“İstanbul Hiçbirinde Konuşmuyor”

Etkinlikler
Nokta koyduğu her romandan sonra büyük bir kayıp duygusu yaşadığını anlatan Buket Uzuner fazla acı çekmemek için daha roman bitmeden başka bir romana başladığını söylüyor. ■ İstanbul’un kendi di...
EMOJİLE

Nokta koyduğu her romandan sonra büyük bir kayıp duygusu yaşadığını anlatan Buket Uzuner fazla acı çekmemek için daha roman bitmeden başka bir romana başladığını söylüyor.

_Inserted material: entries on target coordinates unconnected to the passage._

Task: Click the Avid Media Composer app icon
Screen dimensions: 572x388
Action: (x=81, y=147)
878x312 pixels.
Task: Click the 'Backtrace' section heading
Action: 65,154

■ İstanbul’un kendi dilinden kendini anlattığı bir roman fikri nasıl çıktı ortaya?
İstanbul hakkında tarihçiler, sosyologlar, rehberler de yazıyor, hatta onlar benden çok bilgili kişiler ama İstanbul hiçbirinde konuşmuyor. Bir de edebiyatçının ağzından çıkması ve kadın yazarın dişi bir dil yaratma çabası var burada. Bu kitabın çok yakında İngilizcesi de çıkacak. Yabancı bir ülkeye gittiğimde oranın yazarlarının edebiyatçılarının yazdığı şehirle ilgili yazdıklarını okumak isterim. Biraz insan kendi aradığı şeyleri yapmaya çalışıyor ya oradan çıktı.

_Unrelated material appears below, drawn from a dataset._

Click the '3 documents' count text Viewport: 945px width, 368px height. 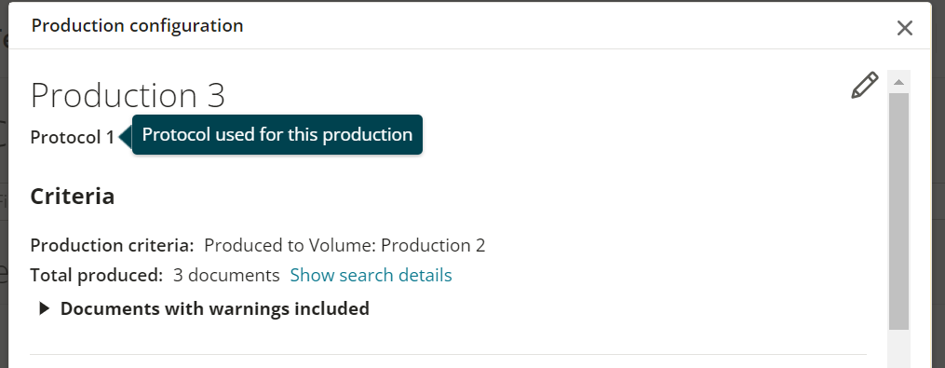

■ İstanbul içini döküyor. Pek bir dertli insandan yana…
Biraz sansürlü dökmüş ama içini. Tam dökseydi hepimiz ağlardık İstanbul’la birlikte. Yazarlar kahramanlarıyla çok özdeşleşiyorlar. Hele benim gibi 4 5 yıl karakterleriyle birlikte yaşıyorlarsa, roman bitince çok büyük bir depresyona giriliyor. Öyle böyle değil. Mesela “Gelibolu”yu yazarken karakterler gitti ve ben perişan oldum. Karakterlerin hepsi “Hoşçakal” bile demeden gidiyorlar. Bu bir vaka bütün yazarlar için. Onun için bir türlü romanı bitiremez yazarlar. Sonradan anladım ki, -birkaç yazar dostumla da konuştumböyle bir durum olduğu için bitirmek istemiyoruz, uzuyor son kısmı. Psikolojik olarak onlar gidecek diye çok üzülüyorsunuz. Kötü karakterinize bile alışıyorsunuz. Ondan sonra farkına vardığım ikinci aşama şu oldu, bir roman bitmeden başka bir romana başlanıyor. Genelde bir erkekten ayrılmadan öbür erkeği hiçbir zaman ayarlayamadım. Hiç beceremem öyle şeyi. Ama bir romanda galiba yapabiliyorum. Bir roman bitmeden yeni bir roman fikri çıkıyor, yeni birileriyle buluşuyorum.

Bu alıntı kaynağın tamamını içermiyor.